Here I posted a question about the eigenvalues of the matrix $A:=vv^t$ (where $v\in\mathbb{R}^n$).
The question was answered but I think (after some time) that I am not satisfied.
Can someone please expand the answer? I don't understand why $A$ has rank at most $1$ and why this fact implies that $\lambda=\sum x_i^2$ is the unique eigenvalue. In addition, can I conclude that $A$ is diagonalizable?
Rank $1$: For any vector $a$, note that $v^Ta$ is a scalar, so $vv^Ta$ is a scalar multiple of $v$. So the range of $vv^T$ is within the span of $v$, which is one-dimensional, so $vv^T$ has rank $1$.
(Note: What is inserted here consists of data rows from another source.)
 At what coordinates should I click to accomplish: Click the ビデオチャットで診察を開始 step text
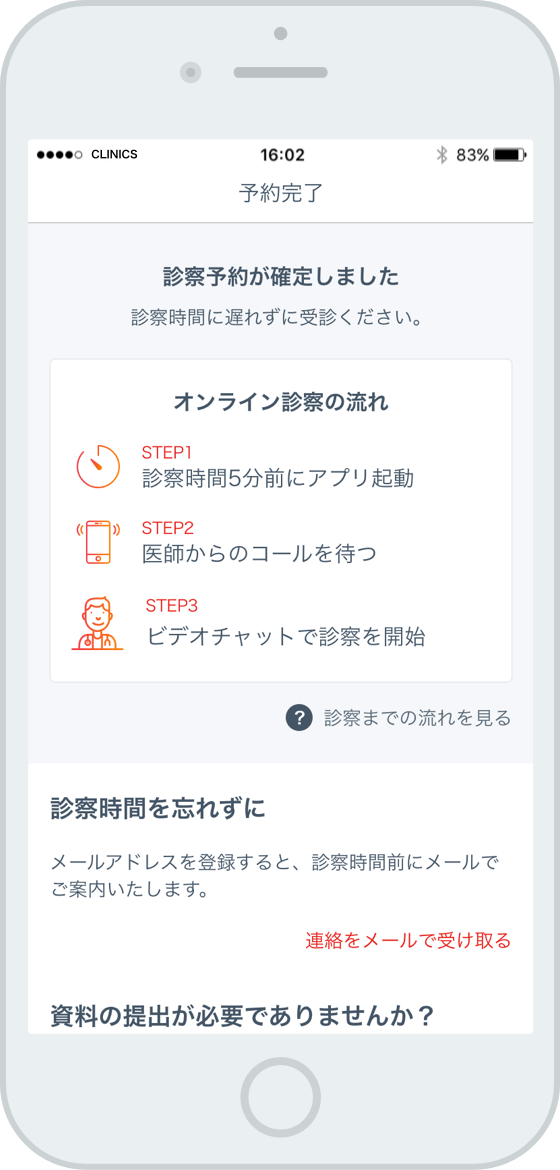286,636
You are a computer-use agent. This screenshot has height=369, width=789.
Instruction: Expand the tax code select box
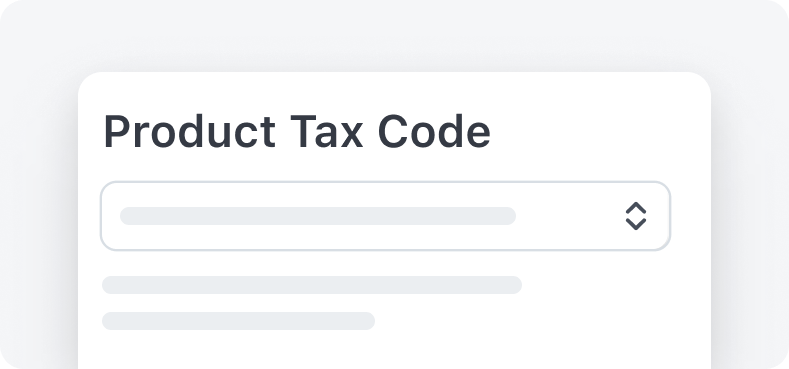[385, 216]
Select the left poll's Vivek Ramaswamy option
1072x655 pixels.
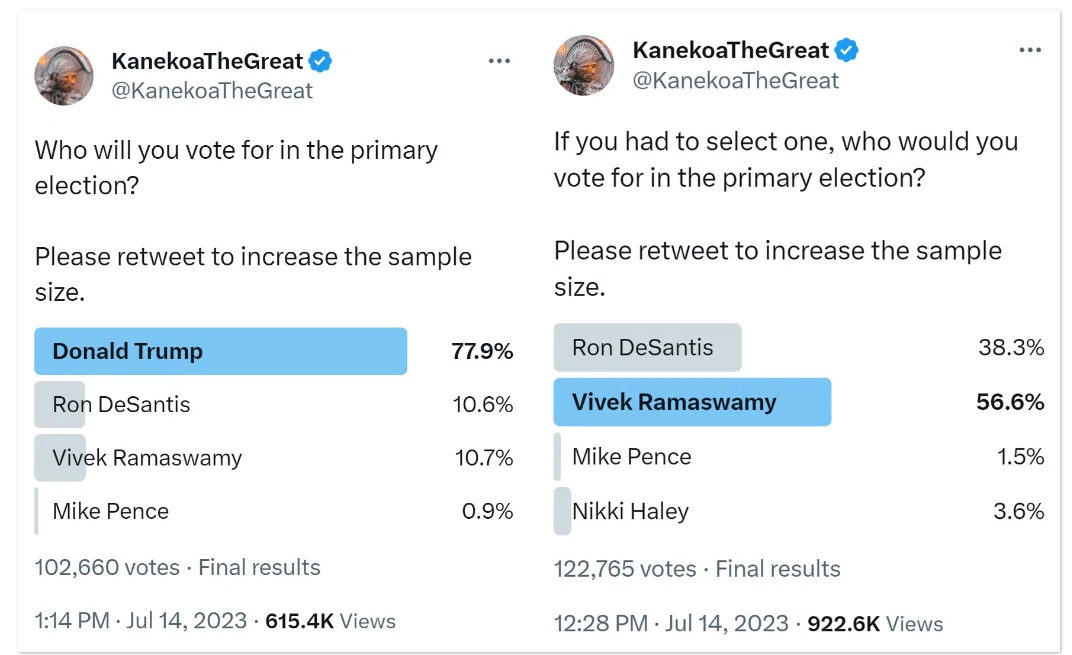pyautogui.click(x=273, y=457)
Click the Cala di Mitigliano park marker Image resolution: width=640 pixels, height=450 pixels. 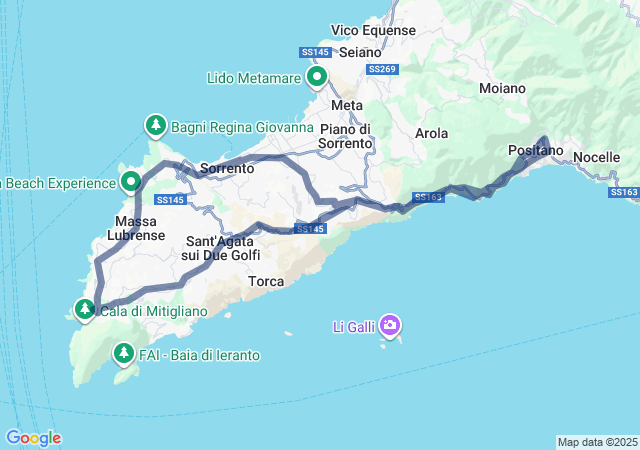(x=85, y=310)
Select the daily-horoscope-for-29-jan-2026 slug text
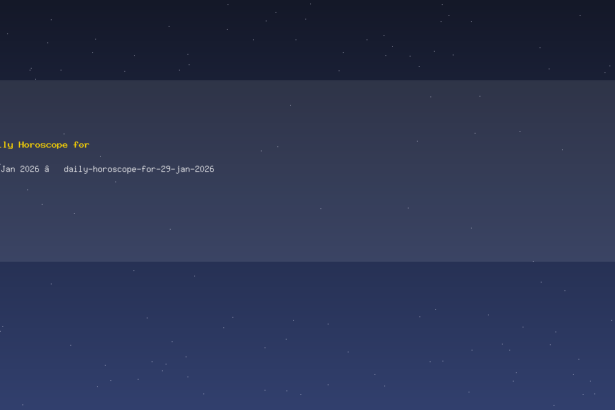 [x=139, y=169]
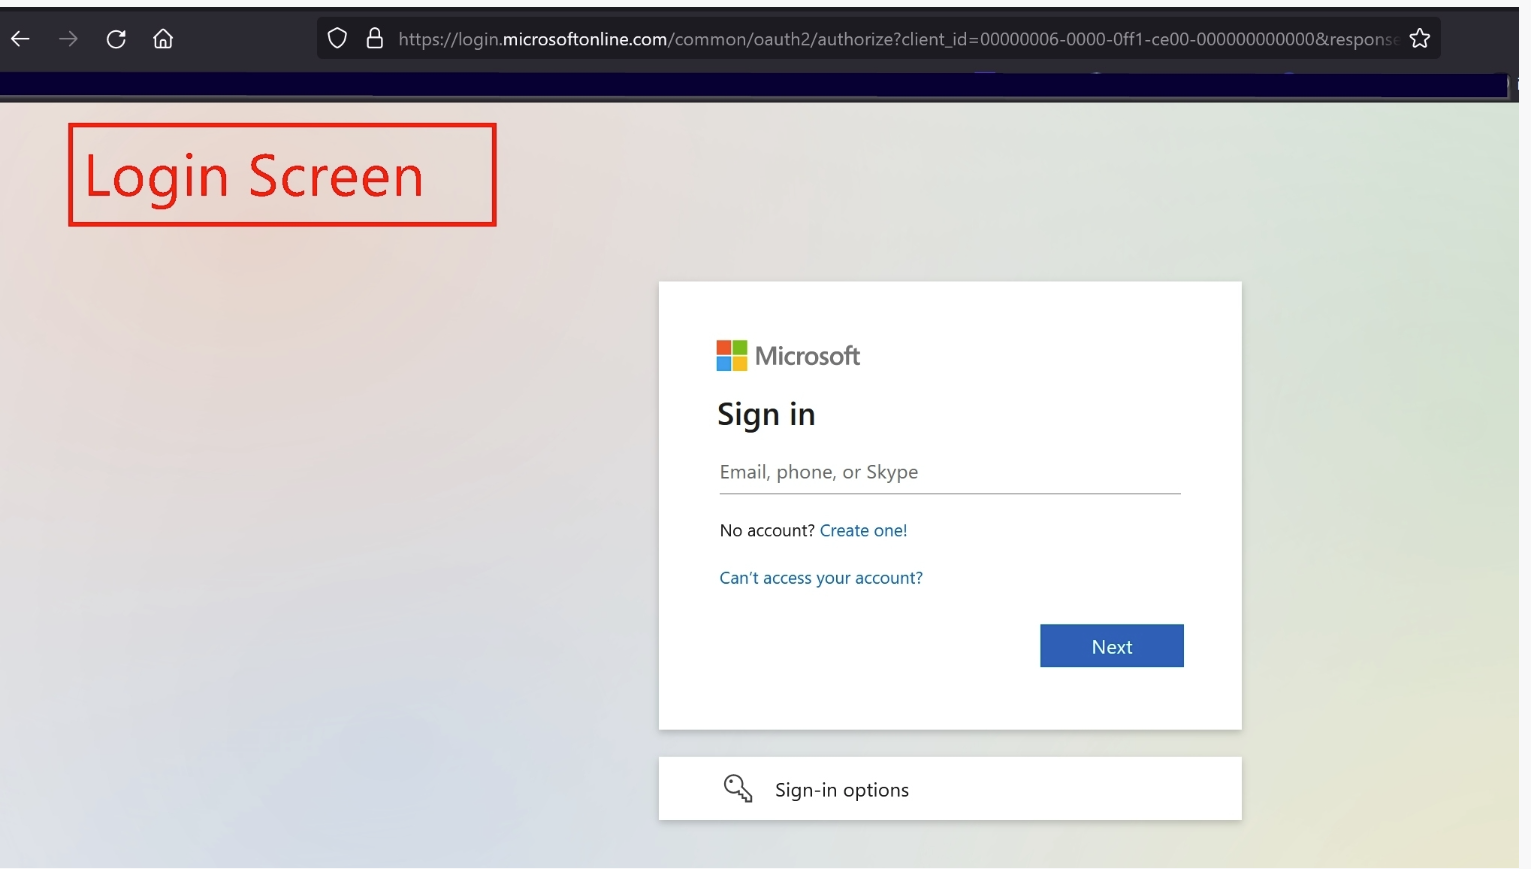Click the Sign in heading
Screen dimensions: 1531x869
(x=766, y=414)
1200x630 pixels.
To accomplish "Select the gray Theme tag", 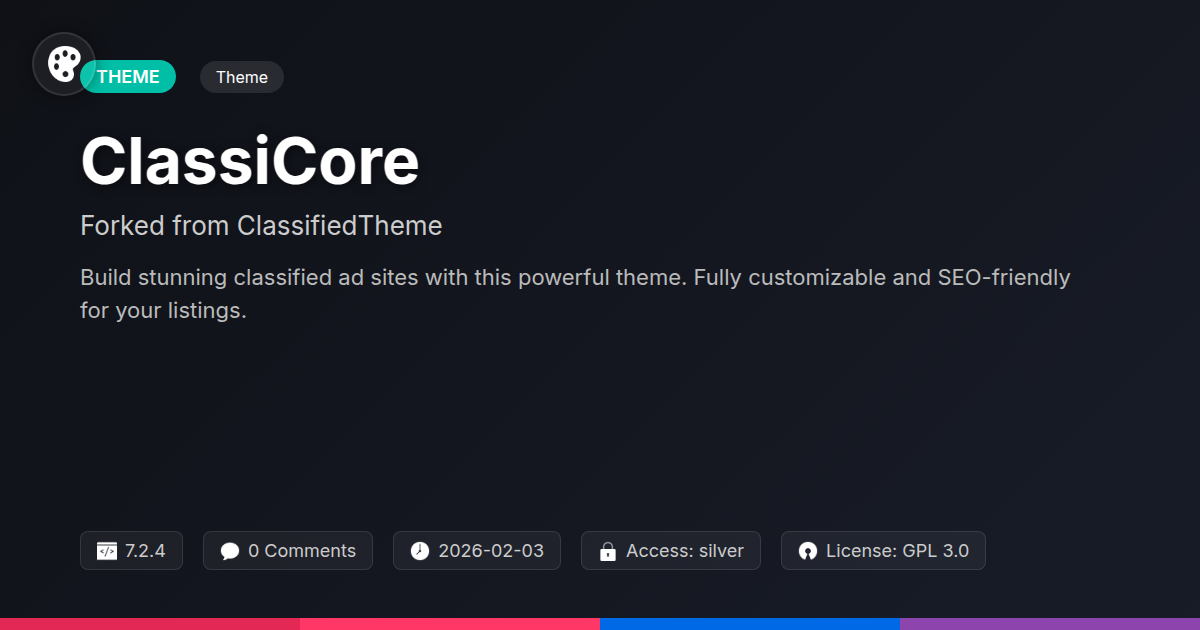I will [242, 77].
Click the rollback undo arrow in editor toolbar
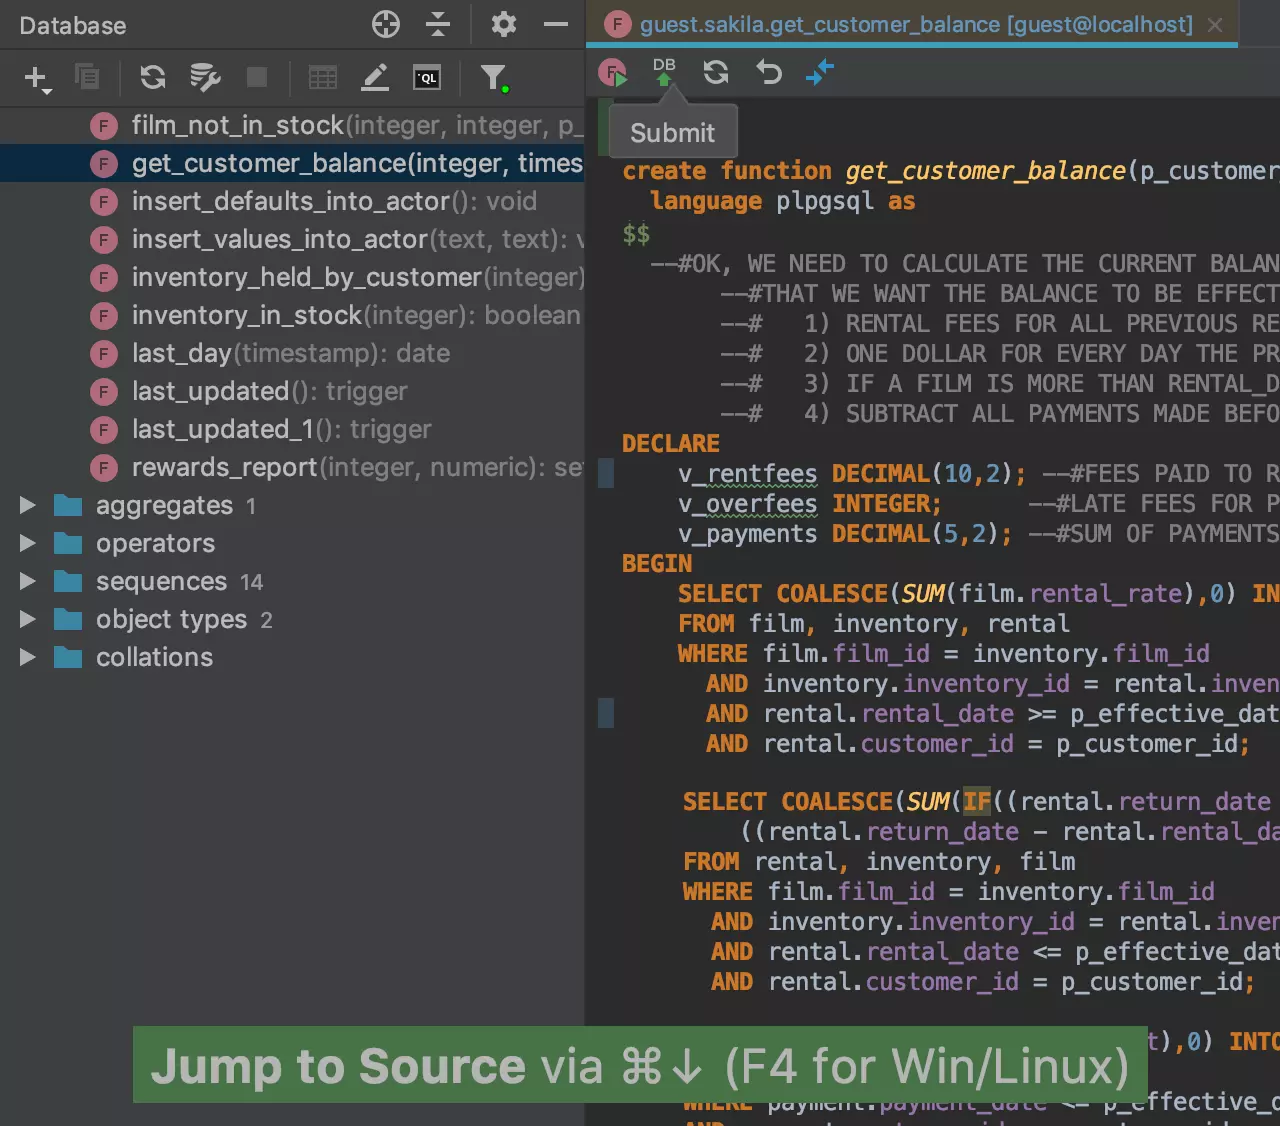The height and width of the screenshot is (1126, 1280). pyautogui.click(x=768, y=73)
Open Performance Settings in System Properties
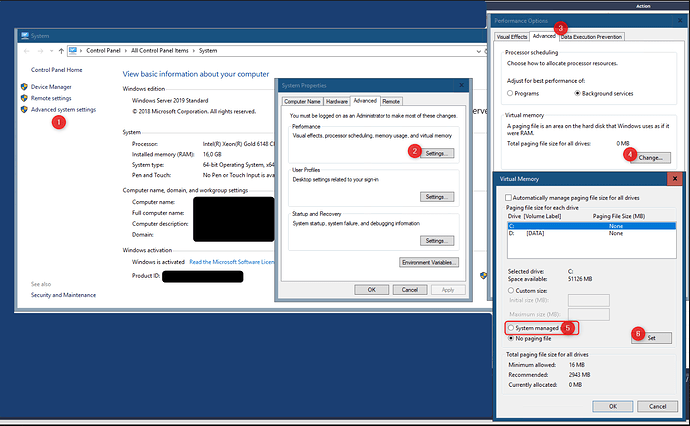This screenshot has width=690, height=426. [x=438, y=153]
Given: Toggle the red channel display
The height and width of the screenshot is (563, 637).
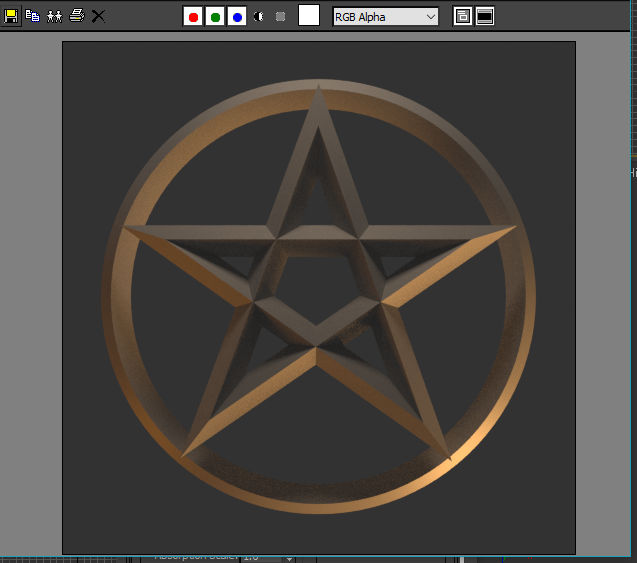Looking at the screenshot, I should point(193,17).

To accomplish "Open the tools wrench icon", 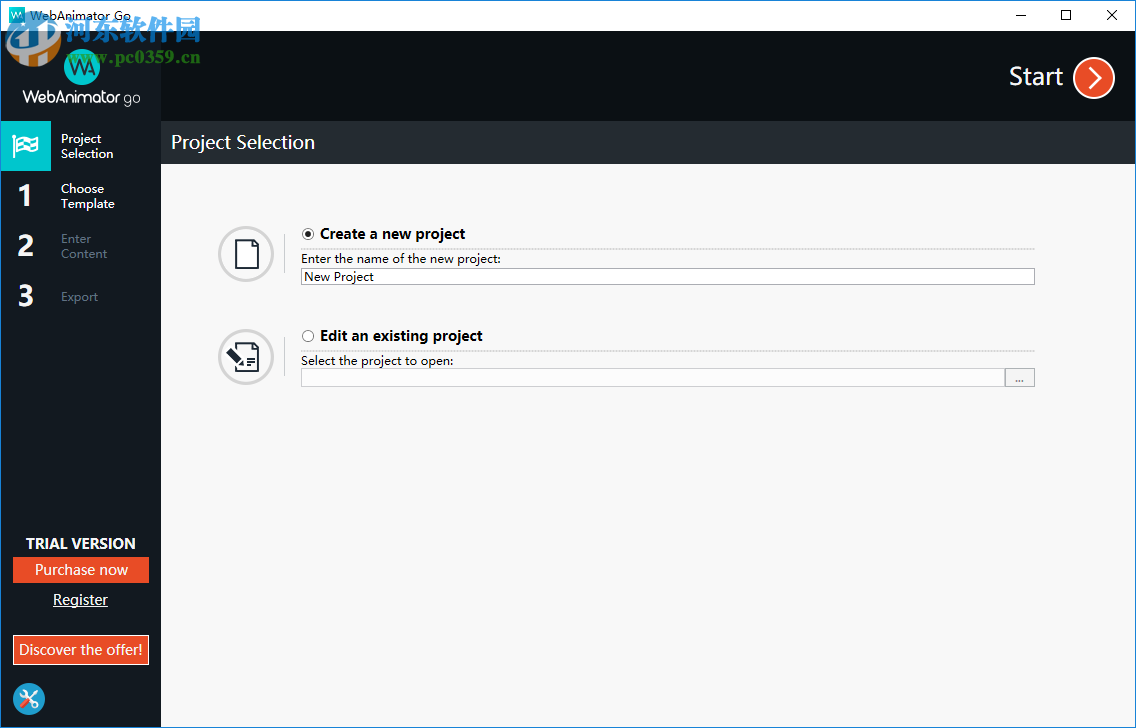I will [29, 699].
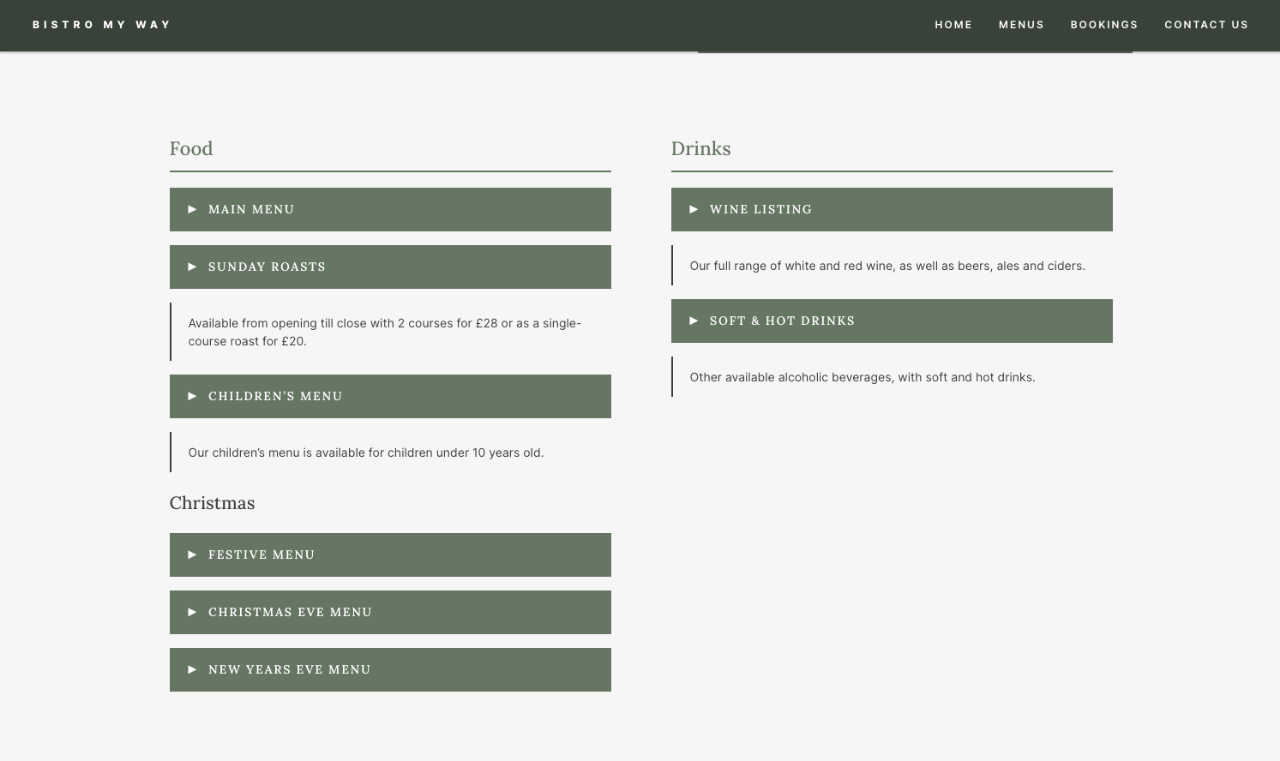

All but $1$ eigenvalue is $0$: Since the rank of $vv^T$ is $1$, the nullspace has dimension $n-1$, by the rank-nullity theorem. That means we can find $n-1$ linearly independent vectors in the nullspace. Since every vector in the nullspace has eigenvalue $0$, $0$ is an eigenvalue with multiplicity $n-1$. That leaves room for only one more eigenvalue, which we have already shown is $\sum x_i^2$.
Diagonalizability: As we have shown above, we can find $n-1$ linearly independent eigenvectors of $0$. We can also find one eigenvector of $\sum x_i^2$, to make a basis in which $vv^T$ is diagonal.